Pro-Independence Party Threatened with Ban in Hong Kong

Hong Kong police seek landmark ban on pro-independence party
AFP

Hong Kong’s independence-minded National Party could be facing a long-feared ban from politics, and the hints are not subtle: the police actually sent the party a letter on Tuesday giving it three weeks to justify its continued survival.

The Associated Press reports an official from the territorial security bureau wrote to 27-year-old Hong Kong National Party leader Andy Chan to inform him a decision has been made to dissolve his party as a threat to “public safety” and “public order” under a national security law last invoked against a political party in 1997. The HKNP has only been around since 2016, formed in protest of Beijing’s growing influence over semi-autonomous Hong Kong.

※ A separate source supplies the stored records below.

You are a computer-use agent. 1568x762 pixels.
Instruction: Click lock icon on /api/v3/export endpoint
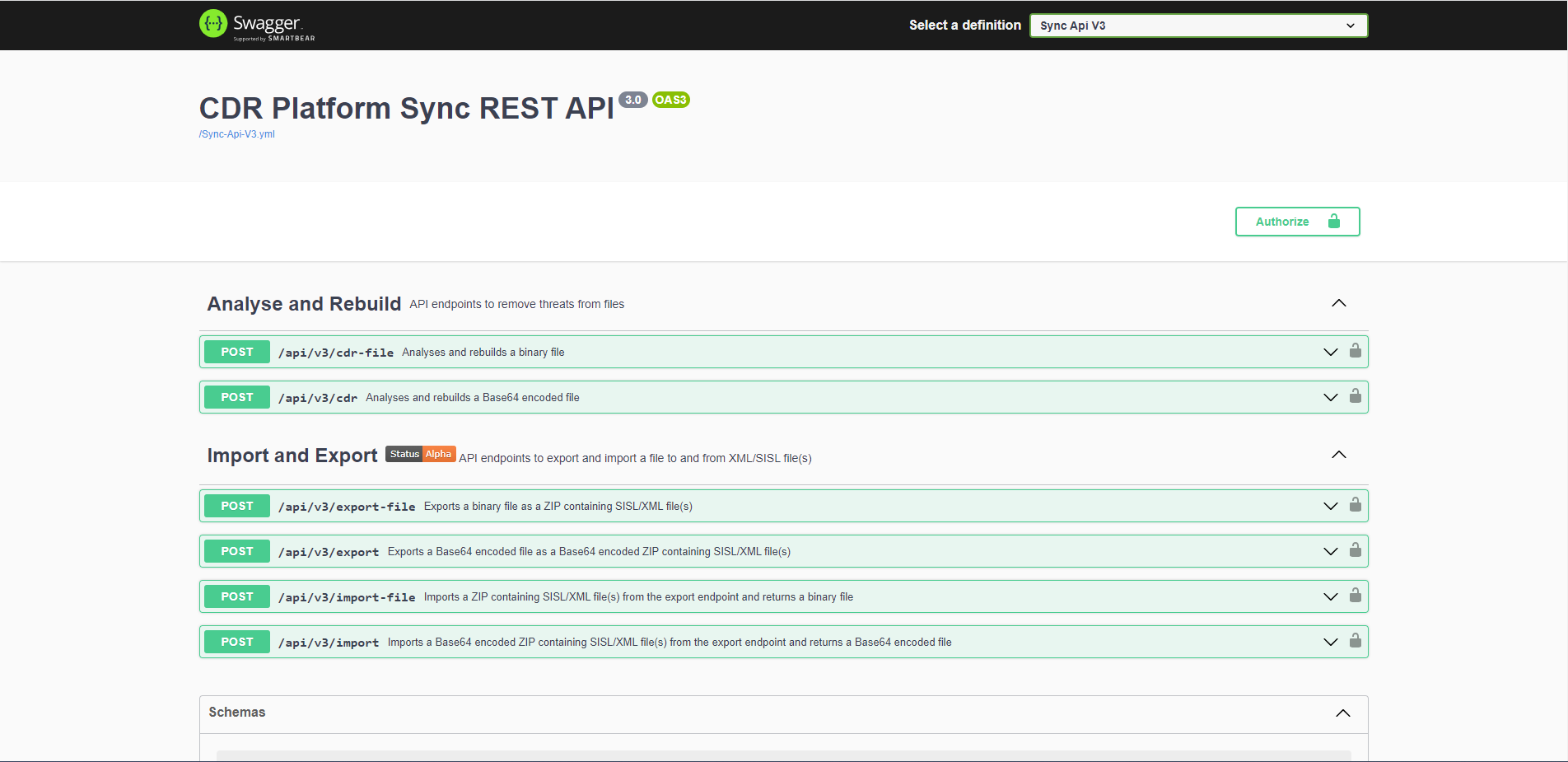(x=1355, y=550)
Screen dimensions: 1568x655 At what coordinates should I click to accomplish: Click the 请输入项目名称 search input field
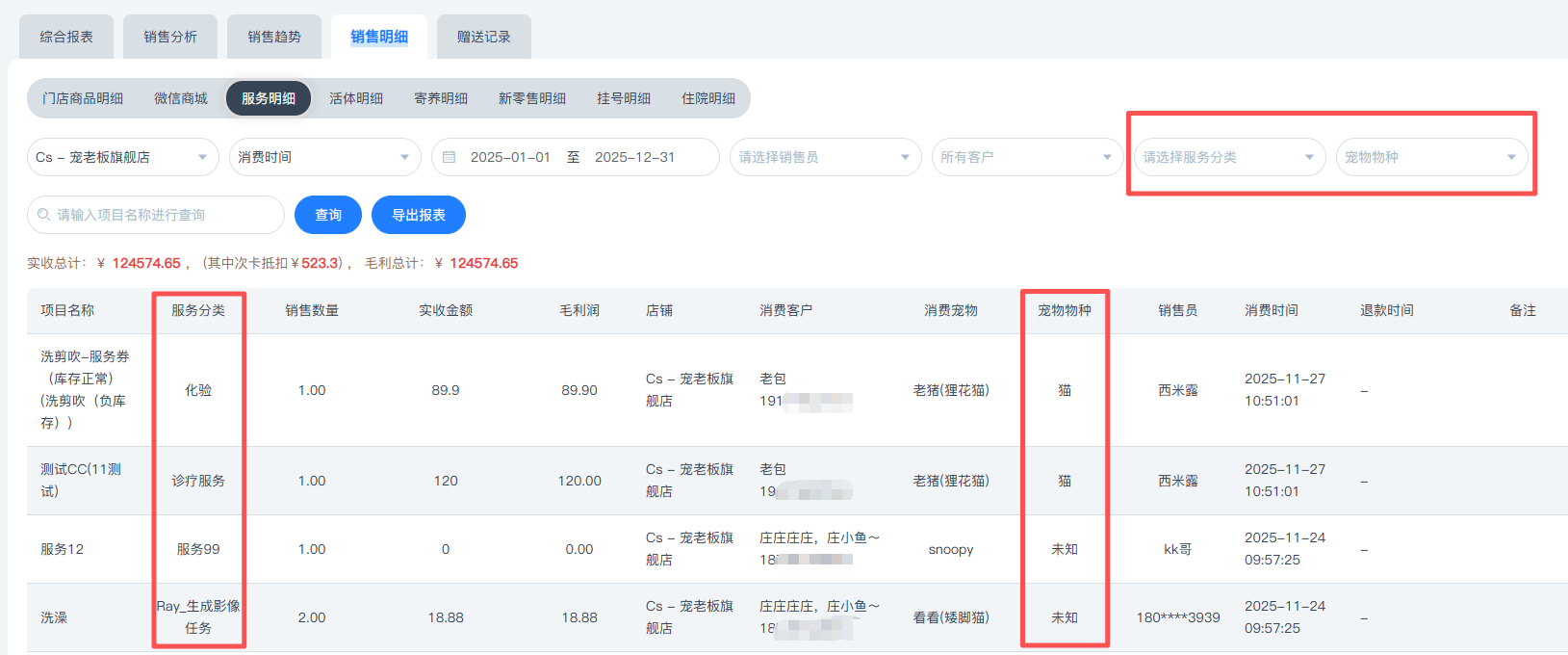[164, 215]
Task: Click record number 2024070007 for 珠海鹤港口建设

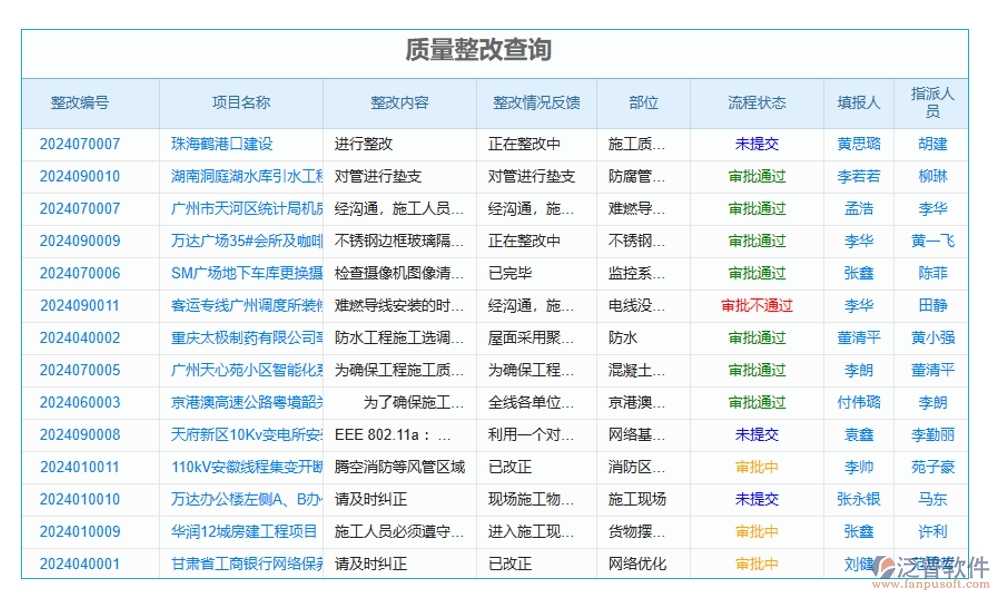Action: pos(80,143)
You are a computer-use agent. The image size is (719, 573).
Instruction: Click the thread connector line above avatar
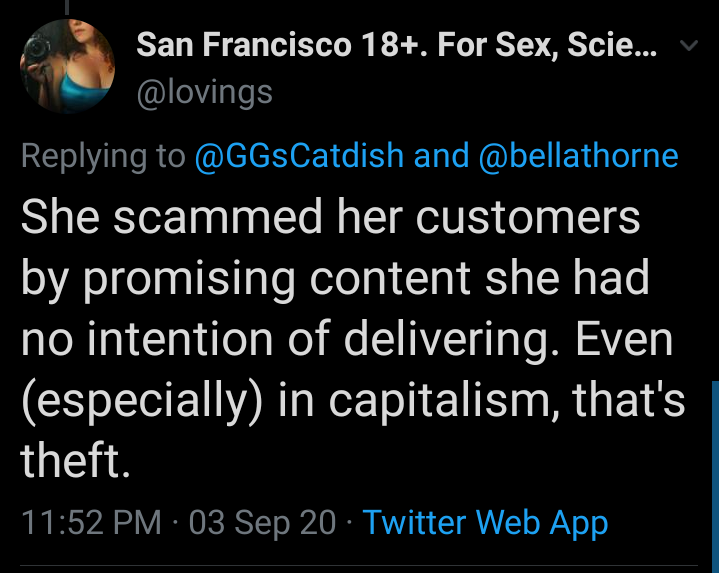[67, 6]
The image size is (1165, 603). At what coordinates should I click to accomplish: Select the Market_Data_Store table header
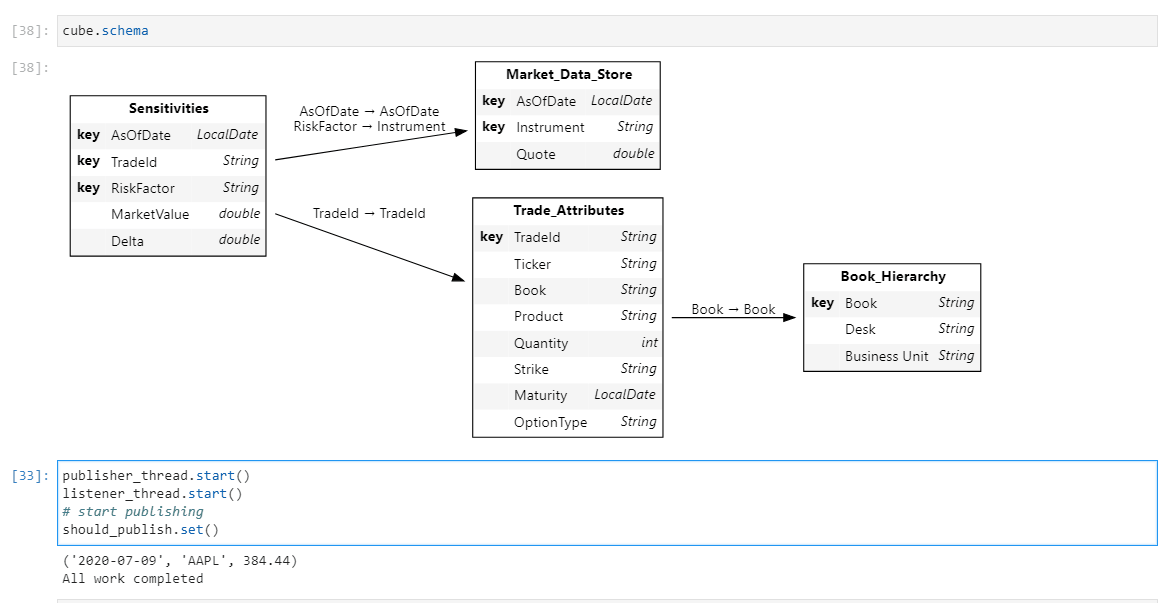point(567,74)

Chan told the Associated Press his party “has always been an enemy of China,” which goes a long way toward explaining why it has been sentenced to political execution with just three weeks to file an appeal. Chan thinks Beijing was enraged by his recent trip to Taiwan, where he spoke about human rights abuses. The mainland government and its local subsidiaries evidently decided to validate his complaints about diminishing political freedom in Hong Kong.

The New York Times noted that Chan has already been banned from running for public office as part of a general purge against candidates who support independence, the China-friendly government having been badly rattled by the surprisingly popular but ultimately doomed “Umbrella Revolution” of 2014.

“It’s a blatant decision on the part of the government to tell Hong Kong people and the rest of the world that this is the end for Hong Kong; there’s no more one country, two systems. The law is in their hands and they can do whatever they want with it,” pro-democracy lawmaker Claudia Mo said of the Hong Kong National Party ban, referring to the doctrine that has partially preserved Hong Kong’s autonomy since control was returned to mainland China.

The Hong Kong National Party decided to go down swinging with a defiant Facebook post sneering at the “increasingly insecure government” for abusing the law to “pelt pebbles at the Hong Kong people and her independent movement”:

The Hong Kong National Party has long since lost faith in any so-called Rule of Law under them, our current Chinese colonial rulers, and our loyal supporters have done the same. For what is their “national security,” their “laws,” and their banning of operations but a purely political decision to silence those who dare to represent the true interests of the Hong Kong people and nation?

The Hong Kong National and Independence Movements are, in their core, both struggles to fight back and drive out the Chinese colonizers. Today we Hong Kongers stand in opposition to our enemies, these Chinese colonizers and their puppets in the current Hong Kong government, and it is this antagonism that defines our movement. The Hong Kong National Party hereby call upon all supporters and sympathisers of the Hong Kong cause to realise this, and lend your support to any cause and act that damages the interests of China.

That is not exactly the kind of statement one writes in the hope of convincing a pro-Beijing bureaucrat not to pull the plug. It might help to draw some international attention to the party’s plight, as in the case of Amnesty International, which strongly denounced the threatened ban.

“The authorities must stop using vague laws to intimidate people who hold different political views. The attempt to ban the Hong Kong National party raises alarm bells as to what the government will look to curtail next in the name of national security,” said Amnesty International China researcher Patrick Poon.

The Foreign and Commonwealth Office of the United Kingdom, which gave control of Hong Kong to China in 1997, also “noted with concern” the threatened banning on Tuesday.

“The rights to stand for election, of free speech and of freedom of association are enshrined in the Basic Law of the Hong Kong Special Administrative Region and the Hong Kong Bill of Rights. The UK does not support Hong Kong independence, but Hong Kong’s high degree of autonomy, and its rights and freedoms, are central to its way of life, and it is important they are fully respected,” the FCO said.